On the island and around the bay of Maranhão a prosperous colony grew up. Certain enterprising business men made a contract with the government and started a regular propaganda for immigrants, and induced a large number to come from the Azores. The state thus founded was one of the most prosperous in Brazil, and was especially celebrated for the politeness and cultivation of its inhabitants. Some of the greatest names in Portuguese literature are those of Maranhenses. It is commonly said that the best Portuguese is spoken in Maranhão, and not in Lisbon, Rio, or Porto—just as the English of Dublin, Aberdeen, or Boston is considered better than that of London or New York, and the Spanishof Lima and Bogotá better than that of Madrid, Barcelona, or Buenos Aires.

Meanwhile population and wealth had been increasing satisfactorily in the older provinces south of Cape St. Roque. By 1626 Pernambuco and Bahia had grown to be towns of something like ten thousand inhabitants, and the people of the respective provinces numbered about a hundred thousand. Ilheos, Porto Seguro, and Espirito Santo had made no progress, but Rio had become a city of six thousand, while the shores of her bay and the adjacent coast were now fairly settled. Rio and Santos really performed the function of ports for the foreign commerce of Paraguay and the Argentine because the Spanish laws did not permit these colonies to have ports of their own. Campos was now settled and its sugar industry was prospering. On the São Paulo plains the Paulistas had spread to the north-east to the headwaters of the Parahyba and borders of the present state of Rio, and north-west down the navigable Tieté, along which they found an easy track for their expeditions in search of slaves. The Jesuits had long since been unable to control or check the Paulistas, and had abandoned the missions near the coast. In the remote interior, along the Paraná and its great tributaries, the defeated priests thought that they would be safe, and about the end of the sixteenth century they entered that region by way of Paraguay. The Paulistas recked little of the government, especially now that the king was Spanish, and, advancing the claim that Spanish Jesuits had established missions on Portugueseterritory, they proceeded to wipe out the new missions.
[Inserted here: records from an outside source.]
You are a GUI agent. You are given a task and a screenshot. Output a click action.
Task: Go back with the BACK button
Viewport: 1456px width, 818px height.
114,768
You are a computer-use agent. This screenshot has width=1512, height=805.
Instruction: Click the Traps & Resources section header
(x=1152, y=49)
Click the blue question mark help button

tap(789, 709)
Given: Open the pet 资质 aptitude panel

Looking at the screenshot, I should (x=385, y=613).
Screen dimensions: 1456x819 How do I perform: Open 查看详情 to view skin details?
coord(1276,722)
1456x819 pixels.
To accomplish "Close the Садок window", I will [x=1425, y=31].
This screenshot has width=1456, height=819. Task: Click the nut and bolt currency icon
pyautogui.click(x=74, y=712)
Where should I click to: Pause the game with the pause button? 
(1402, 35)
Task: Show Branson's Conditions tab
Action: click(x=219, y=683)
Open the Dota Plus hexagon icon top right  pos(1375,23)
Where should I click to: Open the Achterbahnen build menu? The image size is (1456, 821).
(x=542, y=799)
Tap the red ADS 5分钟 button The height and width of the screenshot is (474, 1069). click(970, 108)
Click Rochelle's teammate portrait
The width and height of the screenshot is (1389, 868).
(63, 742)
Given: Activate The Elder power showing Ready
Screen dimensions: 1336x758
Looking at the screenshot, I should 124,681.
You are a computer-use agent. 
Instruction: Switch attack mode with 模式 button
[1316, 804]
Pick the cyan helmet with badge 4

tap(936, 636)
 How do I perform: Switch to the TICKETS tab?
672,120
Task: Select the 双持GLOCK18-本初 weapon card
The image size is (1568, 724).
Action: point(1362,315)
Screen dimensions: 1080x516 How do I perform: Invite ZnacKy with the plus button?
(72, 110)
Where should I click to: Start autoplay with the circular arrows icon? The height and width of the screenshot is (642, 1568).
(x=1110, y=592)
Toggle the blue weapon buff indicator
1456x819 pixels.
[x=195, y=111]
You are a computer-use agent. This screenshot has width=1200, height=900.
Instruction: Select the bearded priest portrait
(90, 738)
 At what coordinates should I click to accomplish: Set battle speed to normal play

It seems incredible that their little bands could have penetrated such distances and accomplished such results, but it is on record that they tracked nearly to the Andes, and practically exterminated, the aboriginal population of half Brazil. The Jesuits tell us that between 1614 and 1639 four hundred Paulistas with two thousand Indian allies captured and killed three hundred thousand natives. In 1632 they utterly destroyed the great Jesuit settlements on the Upper Paraná, though this involved an expedition of fifteen hundred miles, much of which is to this day rarely penetrable. One of their expeditions was like an ambulating village—women, children, and domestic animals accompanying it. They sometimes were obliged to stop, sow a crop, and wait for it to mature before they could proceed. For the time being, these predatory Paulistas almost reverted to the nomadic stage.

Naturally, no complete record of these expeditions survives. Their members were not literate men, and it is only when they fought the Jesuits, or when they discovered minerals, that a record of their routes has been preserved. We know that before 1632 they had traversed all of southern Brazil, and Paraguay, and even eastern Argentina and Uruguay. Incursions to the north and west followed shortly. There is an authentic record of an expedition reaching Goyaz as early as 1647, and it is probable that by that time they had penetrated the central plateau which stretches across to the Andes,had seen the headwaters of the southern tributaries of the Amazon, and had followed the eastern mountain chain almost to the northern ocean. The Paulistas secured to their country and their race more than a million square miles of fertile and salubrious territory.